Abstract

ABSTRACT Despite a lack of clinical data demonstrating the effectiveness of alcohol swab cleansing prior to vaccinations as a prophylactic measure to prevent skin infections, it is recommended for vaccine administration by the Canadian Immunization Guide. The objective of this study was to evaluate the risk of adverse events after omitting alcohol skin cleansing in long-term care (LTC) residents receiving vaccinations during the COVID-19 pandemic. Two medium-sized LTC homes participated in a cohort study, whereby one LTC used alcohol swab cleansing prior to resident vaccinations and the other did not. All residents received two doses of the BNT162b2 COVID-19 vaccine separated by an average (SD) 29.3 (8.5) days. The electronic chart records of participants were reviewed by researchers blinded to group allocation to assess for the presence of adverse events following immunization (AEFI), including reactogenicity, cellulitis, abscess, or systemic reactions.
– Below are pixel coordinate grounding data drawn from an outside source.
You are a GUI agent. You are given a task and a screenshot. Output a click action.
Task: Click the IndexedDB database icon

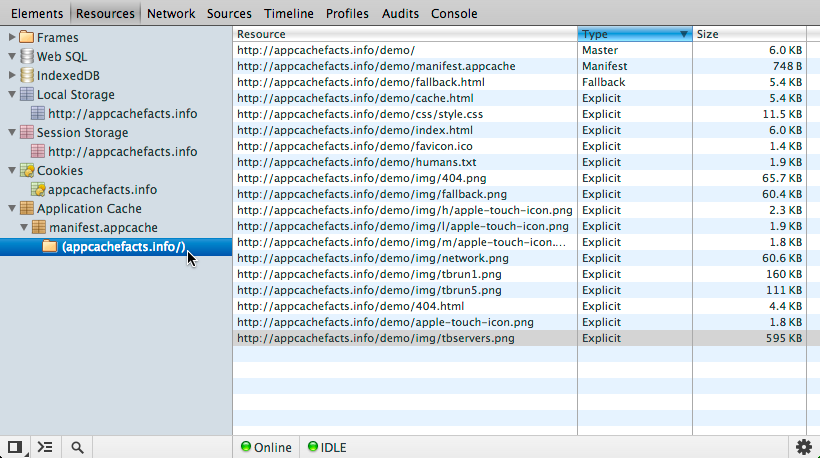click(x=27, y=75)
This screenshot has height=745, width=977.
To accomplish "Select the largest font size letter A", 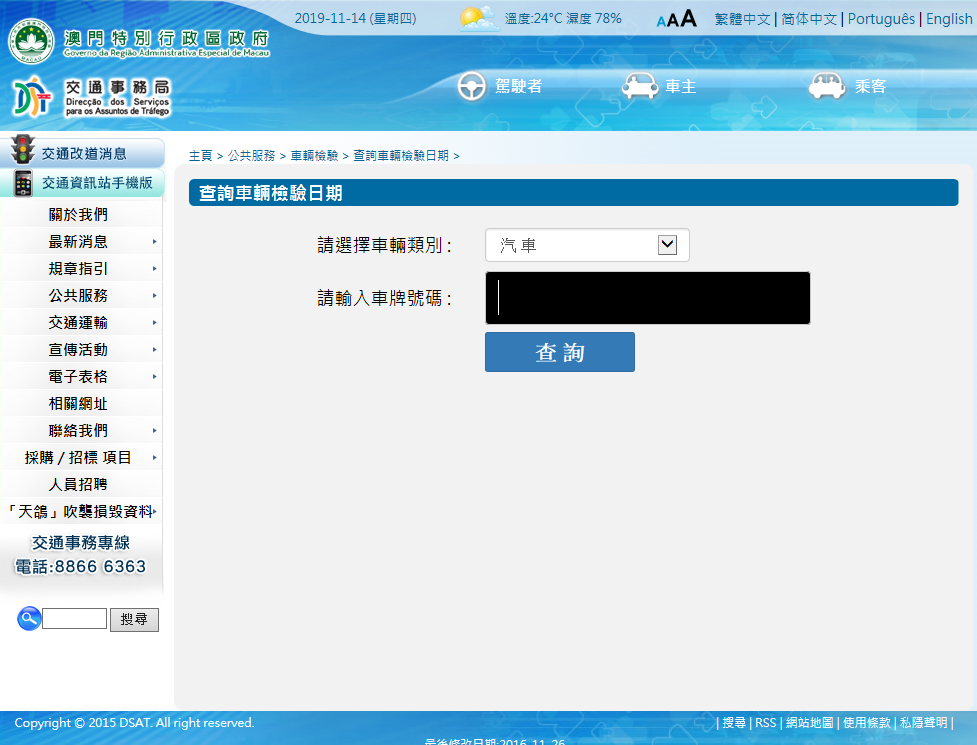I will tap(688, 19).
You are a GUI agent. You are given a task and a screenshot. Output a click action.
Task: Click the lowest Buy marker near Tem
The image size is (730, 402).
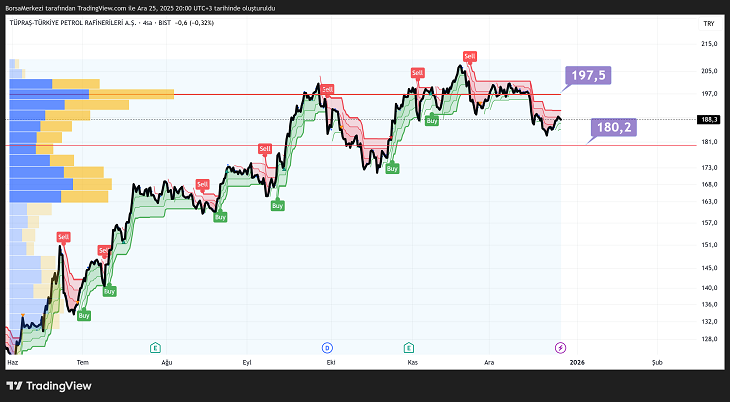point(84,315)
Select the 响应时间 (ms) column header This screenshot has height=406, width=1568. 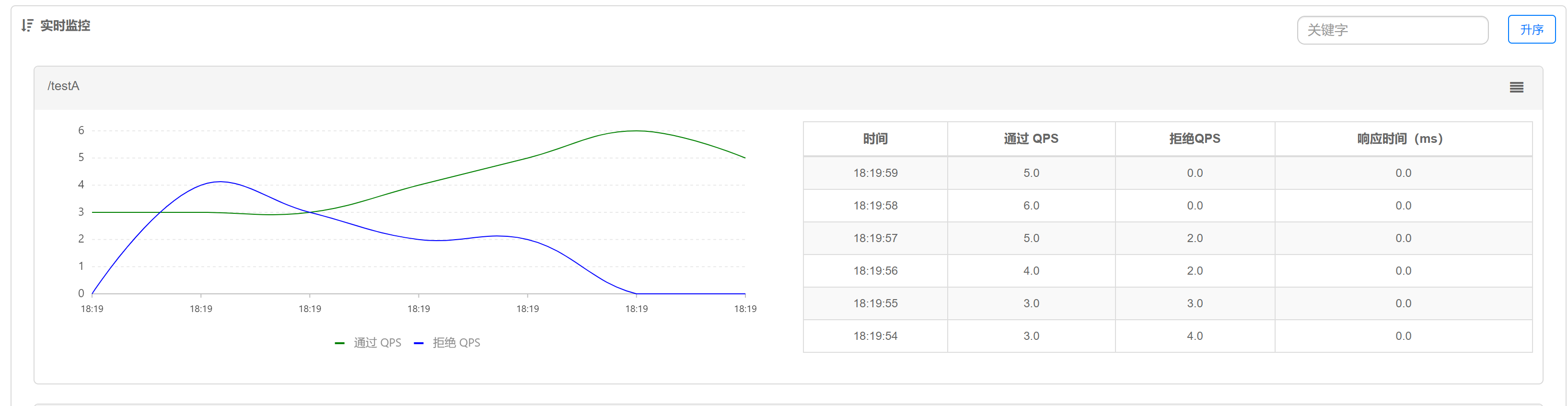1403,139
Log-binomial regression was used to compute risk ratios (with 95% confidence intervals) of an AEFI according to alcohol swab status. 189 residents were included, with a total of 56 AEFI between the two doses. The risk of reactogenicity (adjusted RR 0.54, 95% CI 0.17–1.73) or systemic reactions (adjusted RR 0.75, 95% CI 0.26–2.13) did not differ for the residents that received alcohol skin antisepsis compared to those that did not. There were no cases of cellulitis or abscess. This study did not demonstrate an elevated risk of AEFI in LTC residents receiving two doses of the BNT162b2 mRNA COVID vaccine without alcohol skin antisepsis.